=== EXERCISE INSTRUCTIONS ===
Rewrite the data below, swapping every "location" for "position" and leaving everything else unchanged. Don't include the pictures in your answer.

*** RECORD EXTRACTS ***

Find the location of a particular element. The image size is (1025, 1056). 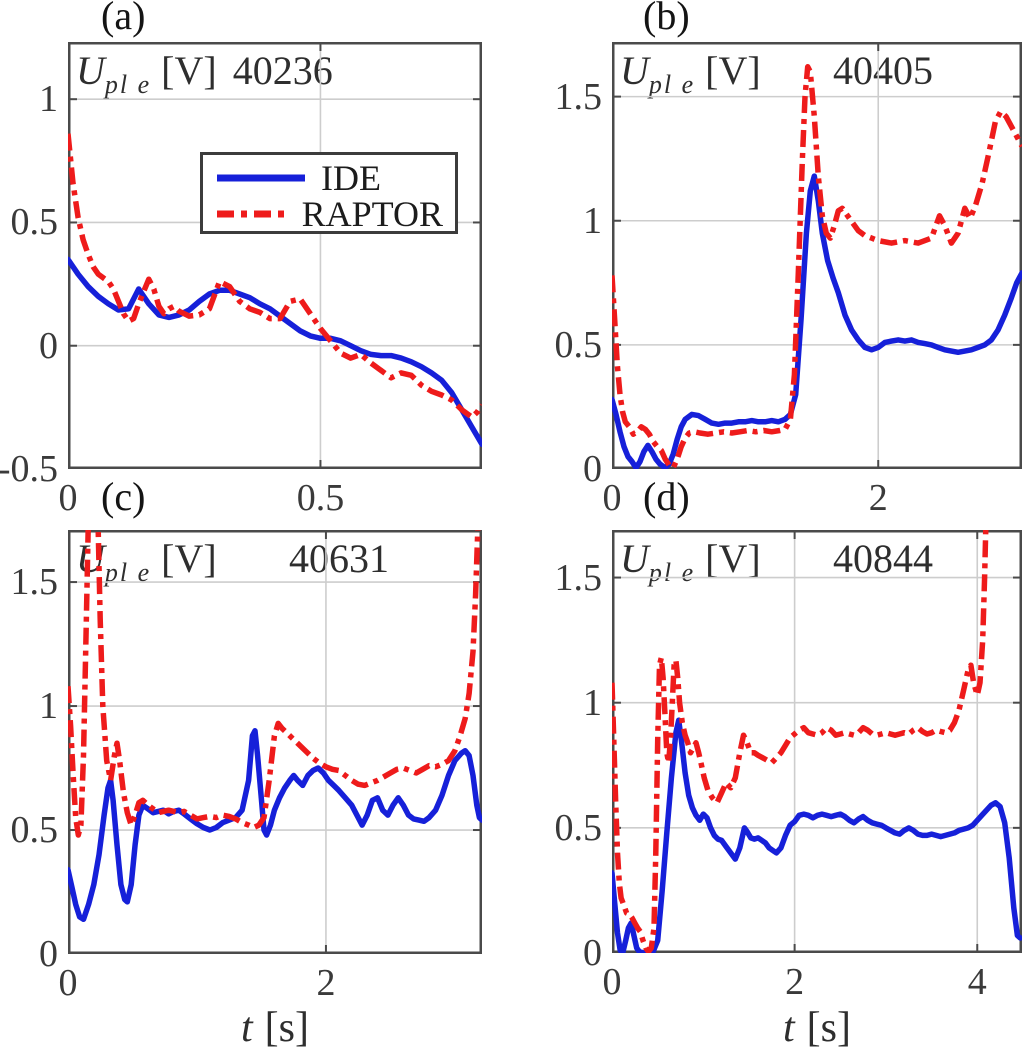

xlabel-right: t [s] is located at coordinates (817, 1028).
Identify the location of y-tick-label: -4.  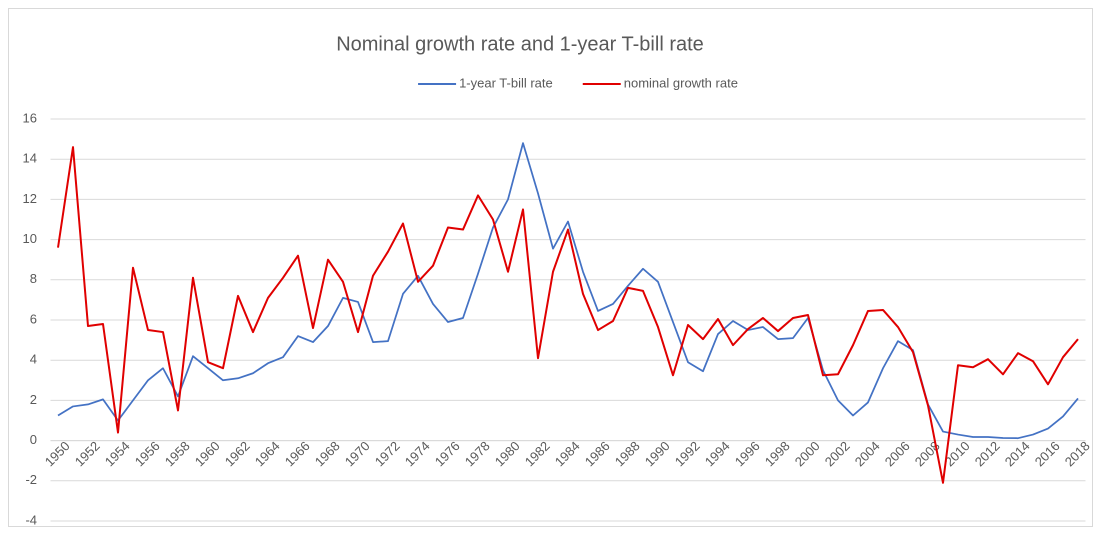
(31, 520).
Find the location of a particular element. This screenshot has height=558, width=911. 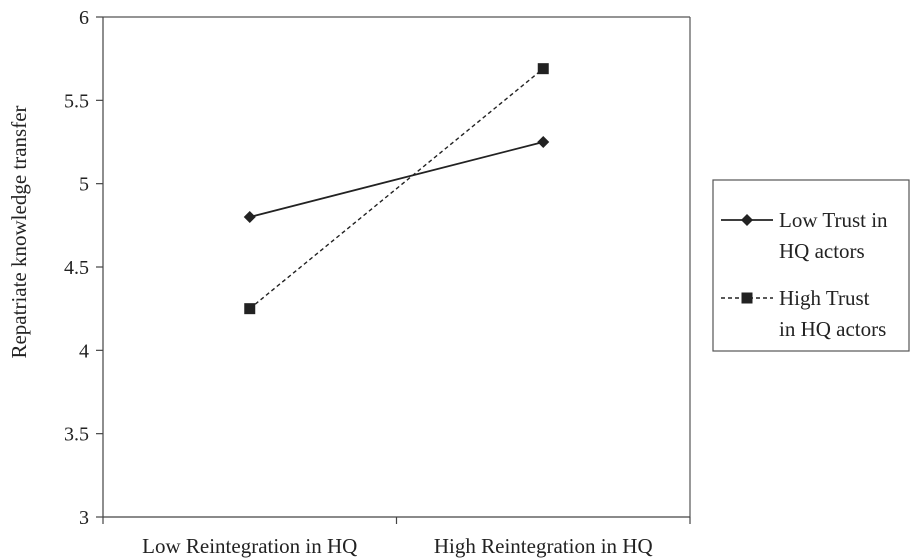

***

=== TASK RESPONSE ===
Find the position of a particular element. The image size is (1025, 1056). 

xlabel-right: t [s] is located at coordinates (817, 1028).
Identify the position of y-tick-label: -4.  
(31, 520).
Find the position of a particular element. This screenshot has height=558, width=911. 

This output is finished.